■ THINGS TO DO:
1. Retype everything in the social dilemma notebook page below from "import numpy as" down to "Dilemma Matrix Game.".
2. Answer these questions from the social dilemma notebook page below:
(a) Which games are listed as typical examples of the environment?
(b) What value is assigned to self.n_states?
(c) Which class does MultipleObsSocialDilemma inherit from?
3. Proceed with the social dilemma notebook page below, picking up right after its last line.

# Multiple Observation SocialDilemma

> Class for a symmetric two-agent stateless social dilemma environment

Typical examples are the *Prisoner's Dilemma*, *Stag Hunt* game, and the game of *chicken*/*snowdrift*/*hawk-dove*.

In [1]:
#| default_exp Environments/MultipleObsSocialDilemma

In [2]:
#| hide
# Imports for the nbdev development environment
from nbdev.showdoc import *

In [3]:
#| hide
%load_ext autoreload
%autoreload 2

In [4]:
#| export
from pyCRLD.Environments.Base import ebase

from fastcore.utils import *
from fastcore.test import *

from pyCRLD.Environments.MultipleObservationsEnv import MultipleObservationsEnv

import numpy as np

In [5]:
#| export
class MultipleObsSocialDilemma(MultipleObservationsEnv):
    """
    Symmetric 2-agent 2-action Social Dilemma Matrix Game.
    """ 

    def __init__(self,
                 reward:float,  # reward of mutual cooperation
                 temptation:float,  # temptation of unilateral defection 
                 suckers_payoff:float,  # sucker's payoff of unilateral cooperation
                 punishment:float): # punsihment of mutual defection


        self.reward = reward
        self.temptation = temptation
        self.suckers_payoff = suckers_payoff
        self.punishment = punishment

        # TODO: these variables are expected to be already initialized in the parent class
        # causing a recursive calling and causing the dependency on them to fail
        # therefore we need to initialize them here
        self.n_agents = 2
        self.n_agent_actions = 2
        self.n_states = 1

        self.state = 0 # inital state
        super().__init__()

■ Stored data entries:

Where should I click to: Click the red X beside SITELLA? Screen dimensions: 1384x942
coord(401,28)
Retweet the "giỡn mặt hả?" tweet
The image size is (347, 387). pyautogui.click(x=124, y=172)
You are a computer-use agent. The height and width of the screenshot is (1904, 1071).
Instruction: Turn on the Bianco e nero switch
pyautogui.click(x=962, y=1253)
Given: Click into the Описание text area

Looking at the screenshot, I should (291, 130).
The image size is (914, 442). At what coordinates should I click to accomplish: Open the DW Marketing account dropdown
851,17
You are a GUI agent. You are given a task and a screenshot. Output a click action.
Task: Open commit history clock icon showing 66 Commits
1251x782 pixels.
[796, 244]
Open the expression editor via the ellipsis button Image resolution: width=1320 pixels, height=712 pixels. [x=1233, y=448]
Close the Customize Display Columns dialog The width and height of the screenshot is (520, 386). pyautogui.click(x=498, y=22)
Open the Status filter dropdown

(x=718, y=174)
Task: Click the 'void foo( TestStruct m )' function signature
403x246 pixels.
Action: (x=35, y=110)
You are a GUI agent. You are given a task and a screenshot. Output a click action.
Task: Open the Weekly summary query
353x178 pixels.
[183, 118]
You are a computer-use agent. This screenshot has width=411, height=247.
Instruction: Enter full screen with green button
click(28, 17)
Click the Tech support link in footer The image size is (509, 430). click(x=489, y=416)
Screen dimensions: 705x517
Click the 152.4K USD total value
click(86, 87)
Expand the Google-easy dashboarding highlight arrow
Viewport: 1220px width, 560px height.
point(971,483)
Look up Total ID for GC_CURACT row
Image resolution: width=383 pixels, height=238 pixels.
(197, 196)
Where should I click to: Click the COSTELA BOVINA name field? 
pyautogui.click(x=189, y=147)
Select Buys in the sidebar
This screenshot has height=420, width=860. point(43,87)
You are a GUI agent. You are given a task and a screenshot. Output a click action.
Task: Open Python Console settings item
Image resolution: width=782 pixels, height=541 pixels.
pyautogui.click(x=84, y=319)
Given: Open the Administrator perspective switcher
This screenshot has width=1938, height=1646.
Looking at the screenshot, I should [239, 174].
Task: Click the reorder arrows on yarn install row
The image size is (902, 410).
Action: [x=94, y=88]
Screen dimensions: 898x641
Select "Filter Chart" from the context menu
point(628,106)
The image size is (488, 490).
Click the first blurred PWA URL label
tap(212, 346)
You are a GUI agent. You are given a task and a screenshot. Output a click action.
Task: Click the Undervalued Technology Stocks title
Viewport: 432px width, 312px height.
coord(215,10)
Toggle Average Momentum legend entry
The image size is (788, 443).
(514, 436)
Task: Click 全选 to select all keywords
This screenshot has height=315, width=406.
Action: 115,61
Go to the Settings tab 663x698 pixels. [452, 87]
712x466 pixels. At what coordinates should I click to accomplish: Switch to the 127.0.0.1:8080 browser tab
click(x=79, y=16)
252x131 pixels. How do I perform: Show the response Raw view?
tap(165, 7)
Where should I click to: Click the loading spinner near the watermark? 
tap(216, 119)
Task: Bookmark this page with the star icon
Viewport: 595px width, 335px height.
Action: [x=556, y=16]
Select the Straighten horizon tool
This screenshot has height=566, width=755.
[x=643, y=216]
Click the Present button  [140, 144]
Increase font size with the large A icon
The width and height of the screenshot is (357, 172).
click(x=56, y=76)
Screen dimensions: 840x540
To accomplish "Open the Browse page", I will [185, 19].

■ RESPONSES FOR EACH TASK:
1.
import numpy as np

In [5]:
#| export
class MultipleObsSocialDilemma(MultipleObservationsEnv):
    """
    Symmetric 2-agent 2-action Social Dilemma Matrix Game.

2.
(a) The Prisoner's Dilemma, the Stag Hunt game, and the game of chicken/snowdrift/hawk-dove.
(b) 1
(c) MultipleObservationsEnv

3.
In [6]:
#| export
@patch
def transition_tensor(self:MultipleObsSocialDilemma):
    """Calculate the Transition Tensor"""
    return np.ones((self.n_states, self.n_agent_actions, self.n_agent_actions, self.n_states))

@patch
def reward_tensor(self:MultipleObsSocialDilemma):
    """Get the Reward Tensor R[i,s,a1,...,aN,s']."""

    R = np.zeros((2, self.n_states, 2, 2, self.n_states))

    R[0, 0, :, :, 0] = [[self.reward , self.suckers_payoff],
                        [self.temptation , self.punishment]]
    R[1, 0, :, :, 0] = [[self.reward , self.temptation],
                        [self.suckers_payoff , self.punishment]]
    return R

@patch
def actions(self:MultipleObsSocialDilemma):
    """The action sets"""
    return [['c', 'd'] for _ in range(self.n_agents)]

@patch
def states(self:MultipleObsSocialDilemma):
    """The states set"""
    return ['.'] 

@patch
def id(self:MultipleObsSocialDilemma):
    """
    Returns id string of environment
    """
    # Default
    id = f"{self.__class__.__name__}_"+\
        f"{self.temptation}_{self.reward}_{self.punishment}_{self.suckers_payoff}"
    return id

### Example

In [7]:
env = MultipleObsSocialDilemma(reward=1, temptation=2, suckers_payoff=-1, punishment=0)

In [8]:
env.id()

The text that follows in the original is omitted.